Your task – Look through the listing below and report the lines that have the word "agent" in them.

Excerpted data –
● ● ●

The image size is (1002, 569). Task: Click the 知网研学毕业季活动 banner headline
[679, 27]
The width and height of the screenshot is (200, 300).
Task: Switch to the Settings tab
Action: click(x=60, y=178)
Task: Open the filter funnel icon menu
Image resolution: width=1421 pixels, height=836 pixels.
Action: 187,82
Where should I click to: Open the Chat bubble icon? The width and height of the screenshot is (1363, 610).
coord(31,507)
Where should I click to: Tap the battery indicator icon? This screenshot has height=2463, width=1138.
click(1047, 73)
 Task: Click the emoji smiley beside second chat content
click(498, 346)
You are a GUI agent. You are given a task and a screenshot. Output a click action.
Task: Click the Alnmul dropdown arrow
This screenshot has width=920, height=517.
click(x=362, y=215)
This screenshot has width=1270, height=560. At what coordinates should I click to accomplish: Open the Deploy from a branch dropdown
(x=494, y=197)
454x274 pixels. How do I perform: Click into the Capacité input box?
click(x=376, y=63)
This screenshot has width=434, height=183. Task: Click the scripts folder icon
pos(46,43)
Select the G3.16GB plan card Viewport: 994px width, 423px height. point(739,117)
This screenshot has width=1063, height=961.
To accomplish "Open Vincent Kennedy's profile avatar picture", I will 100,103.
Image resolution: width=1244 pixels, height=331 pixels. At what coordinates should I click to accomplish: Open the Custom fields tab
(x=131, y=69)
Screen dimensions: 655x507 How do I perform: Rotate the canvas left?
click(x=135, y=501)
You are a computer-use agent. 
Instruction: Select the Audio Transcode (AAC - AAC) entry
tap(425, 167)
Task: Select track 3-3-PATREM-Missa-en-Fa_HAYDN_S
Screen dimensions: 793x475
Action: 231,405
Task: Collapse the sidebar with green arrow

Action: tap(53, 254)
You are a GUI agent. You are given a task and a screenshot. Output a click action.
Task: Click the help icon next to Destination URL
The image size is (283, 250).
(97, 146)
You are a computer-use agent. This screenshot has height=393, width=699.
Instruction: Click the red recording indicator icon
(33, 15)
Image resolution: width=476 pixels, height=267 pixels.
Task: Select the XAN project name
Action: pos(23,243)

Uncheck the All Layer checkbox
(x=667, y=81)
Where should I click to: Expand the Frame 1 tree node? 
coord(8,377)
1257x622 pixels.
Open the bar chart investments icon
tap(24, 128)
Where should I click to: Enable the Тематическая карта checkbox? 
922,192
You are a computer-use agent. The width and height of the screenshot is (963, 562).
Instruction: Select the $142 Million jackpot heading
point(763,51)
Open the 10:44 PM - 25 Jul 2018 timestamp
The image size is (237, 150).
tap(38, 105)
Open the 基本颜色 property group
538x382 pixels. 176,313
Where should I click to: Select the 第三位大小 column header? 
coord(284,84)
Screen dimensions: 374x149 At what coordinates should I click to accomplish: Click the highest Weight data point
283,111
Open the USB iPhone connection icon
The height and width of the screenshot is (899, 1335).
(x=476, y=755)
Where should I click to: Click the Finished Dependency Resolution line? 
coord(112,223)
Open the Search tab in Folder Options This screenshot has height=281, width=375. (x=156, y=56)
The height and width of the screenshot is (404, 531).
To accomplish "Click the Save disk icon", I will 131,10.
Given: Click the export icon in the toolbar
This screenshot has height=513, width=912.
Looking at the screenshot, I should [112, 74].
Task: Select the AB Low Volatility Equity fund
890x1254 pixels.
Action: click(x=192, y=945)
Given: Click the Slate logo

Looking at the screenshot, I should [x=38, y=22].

● ● ●

Answer to this exercise –
You are a GUI agent. You are given a task and a screenshot. Output a click action.
You are a computer-use agent. 
You are a GUI agent. You are given a task and a screenshot. Output a click action.
You are a computer-use agent. This screenshot has height=393, width=699.
You are a computer-use agent. The width and height of the screenshot is (963, 562).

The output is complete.